El aire no corría. Los árboles no bailaban como en las canciones. Las copas de los árboles se amontonaban asfixiando los rayos de luna. La esfera verde luminosa era lo único que se interponía entre ella y la total oscuridad.
Jalil sudaba nerviosa. Tenía miedo, pero lo rebasaba su emoción. De pronto como capullos floreciendo, aparecieron dos nuevas esferas.
-¡Más hadas! –celebró la niña.
-Tk tk tk tk tk  -decían las recién llegadas-. Tk tk tk tk –respondía la otra.
-¡Ho ho ho ho ho! –gorgojeaba Jalil emocionada, que las veía ir y venir, girar entorno a ella haciéndole cosquillas. De algún modo entendió que estaban deliberando si llevarla, o no-. ¡Sí, sí, quiero ir! ¡Seré buena, lo prometo! –decía más para ella que para las hadas. Se imaginaba el reino de los Hijos de la Tierra. A los hermosos elfos en sus armaduras plateada junto a los terribles orcos con las suyas de hierro. ¡Oh, las ninfas, las sílfides! ¡¿Habría lugar para las sirenas?!

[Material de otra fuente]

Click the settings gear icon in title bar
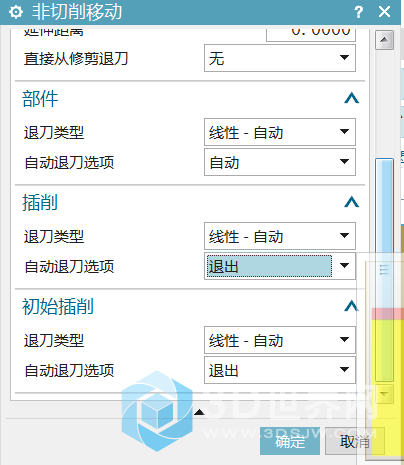Screen dimensions: 404x465 pos(16,12)
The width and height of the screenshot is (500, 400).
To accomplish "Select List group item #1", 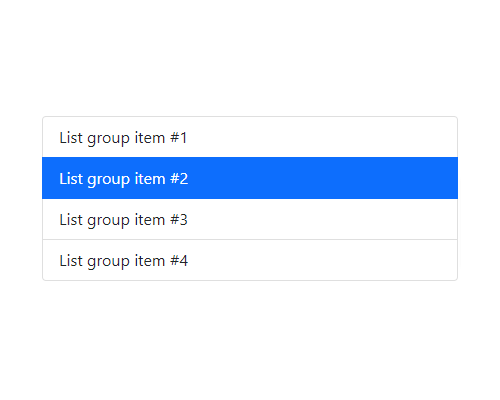I will 250,137.
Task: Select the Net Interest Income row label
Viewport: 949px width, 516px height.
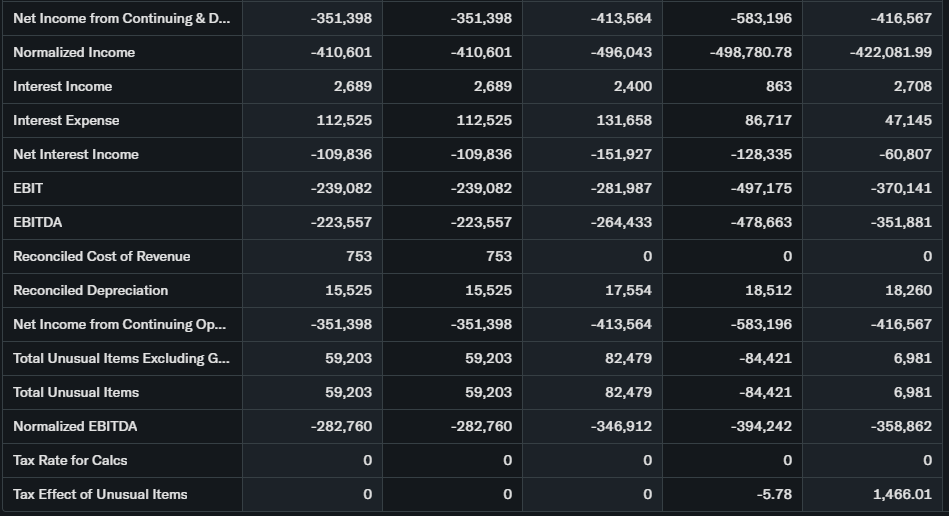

En eso un de ellas dio un último “tk tk tk tk tk”. Por fin se habían puesto de acuerdo. De algún lugar se escuchó un sonido profundo y grave. Jalil lo comparó con el rugir de un cuerno de batalla. Era de una puerta que se abría en medio del bosque. No tenía marco y parecía no ir a ningún lugar. Irradiaba una luz blanca que no permitió ver en su interior. Pero ella no tuvo duda. Llevaba a otra dimensión, al mundo de los duendes.
Las esferas se posaron en el piso. Ante la luz blanca se podía ver su forma. Eran unos hombrecitos verdes, menudos y delgados de grandes ojos negros. Sus alas eran como de libélulas, delicadas y traslucidas.
Cogieron a Jalil de las manos, y la llevaron hacía la luz. ¡Era tan emocionante! La niña miró atrás por última vez. No le dio tiempo de pensar en nada. Uno de ellos le puso la mano en la espalda apresurándola con gentileza. Cerró los ojos. Estaba deslumbrada. La luz era cálida. Entró con una enorme sonrisa, y se cerró la puerta.
Antes de despegar, la nave perdió su camuflaje. Era una esfera plateada, una gigantesca perla de mar. Vibró un segundo, y salió disparada como un cometa silencioso hacía el espacio. En su interior, los extraterrestres ya se estaban comiendo a Jalil.